パラオに残る日本語の面影
日本から南へ3,000キロメートルほど進んだところに、「パラオ」という島国がある。
パラオはかつて日本が国際連盟から委任統治をまかされたところで、今でも「ダイジョーブ」や「センキョ」といった日本語が使われているのだ。
ほかにも日本語が現地化して、「アジダイジョーブ(おいしい)」や「ツカレナオース(ビールを飲む)」といった新しい言葉も生まれた。
昔、現地で日本人が仕事が終わった後、「お疲れさまー!」と言ってビールを飲んでいたのだろう。

カボベルデで「サイコーダヨ」が有名な理由
アフリカ大陸の西、セネガル沖に浮かぶカボベルデでは「サイコーダヨ」という日本語が有名だ。
1975年にポルトガルから独立したカボベルデは、人口約53万人で面積は滋賀県ほどの小さな島国だ。

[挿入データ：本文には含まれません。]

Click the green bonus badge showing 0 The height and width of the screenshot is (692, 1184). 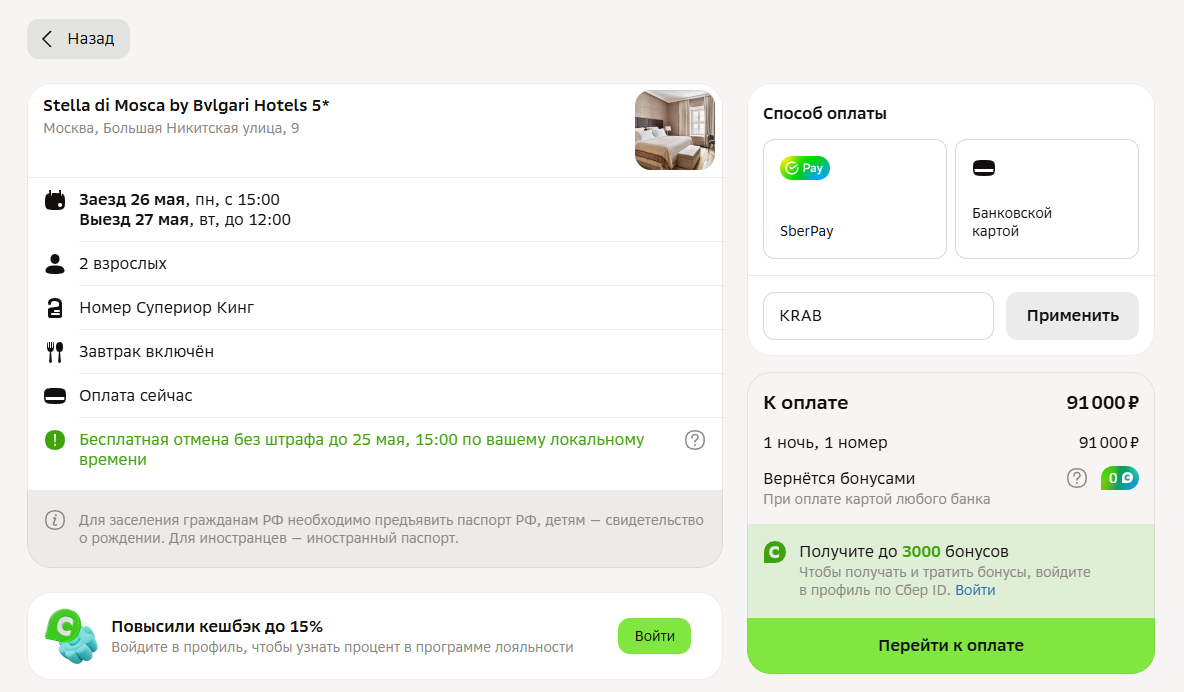coord(1120,478)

いま北米でおこなわれているサッカーW杯で、カボベルデはスペインと引き分け、世界ランキング1位のアルゼンチンに「2−3」で敗れはしたものの、白熱した試合をして世界中を驚かせた。
遠く離れたこの島国と日本には、意外なつながりがあるのだ
カボベルデには首都プライアに次いで、第2位の人口をもつミンデロという都市がある。
1960年代、日本のマグロ漁船がミンデロの港に立ち寄っていた。
ミンデロの人たちは日本の漁師を歓迎してくれて、ほとんどの日本人が知らない間に、日本とカボベルデの交流が進んでいたのだ。

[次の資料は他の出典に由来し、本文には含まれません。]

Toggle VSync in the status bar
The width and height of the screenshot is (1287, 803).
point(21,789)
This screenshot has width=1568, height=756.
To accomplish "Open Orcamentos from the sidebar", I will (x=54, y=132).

その中で「最高」という言葉が現地で広まり、ミンデロの人たちは日本の漁師を「サイコー」と呼ぶようになった。
カボベルデ人にとって、この日本語は響きや意味が良かったためキャッチーな言葉になったらしい。
やがて、『Saiko Dayo』という現地のクレオール語の曲が作られ、カボベルデで最も有名な歌手であるセザリア・エヴォラもそれを歌って、国民の間でとても有名になった。
また、日本の漁師たちは空手を教え、ミンデロを中心に日本の武術もカボベルデに広まった。
下をクリックすると『Saiko Dayo』を聴くことができる。
モラベーザ|カボベルデのおもてなしの心
カボベルデには「モラベーザ(morabeza)」という独特のホスピタリティの精神がある。
初めてやってきた人でも笑顔で温かく迎えるから、訪問者はまるで自分の家にいるようなリラックスした気分になる。
「幸せ」という意味を含むモラベーザは英語にできないから、海外でもクレオール語の「morabeza」を使ってその精神を表している。
モラベーザの文化にはカボベルデ人の親しみやすさや、気取らずリラックスした態度が凝縮されている(Morabeza)。
モラベーザの根幹は、互いに助け合って生きるという考え方にある。
サッカーカボベルデ代表の監督はチームの強さについて、相手を思いやる「モラベーザ」の精神を中心にして、選手同士のつながりを強めたことが要因だと語った。
この島を訪れた日本人も、モラベーザのおもてなしや助け合いの精神に触れて、何度も「最高!」と言ったのだろう。
パラオの「ダイジョーブ」とカボベルデの「サイコーダヨ」は、日本人として覚えておく価値がある。
おまけ:カボベルデで人生が変わった日本人
カボベルデを旅行したら、人生が劇的に変わった日本人がいる。
映像クリエイターのカップルが新婚旅行中にカボベルデを訪れた際、コロナ禍のために空港が閉鎖され、出国できなくなってしまった。
結果、2週間の滞在予定が1年以上に延び、その間、ホテルやレストランのプロモーション動画を制作して過ごしていた。
これが話題を集め、最終的にはカボベルデ政府から観光PR動画の制作を依頼され、さらに親善大使にも就任した。
この2人も「モラベーザ」を味わったに違いない。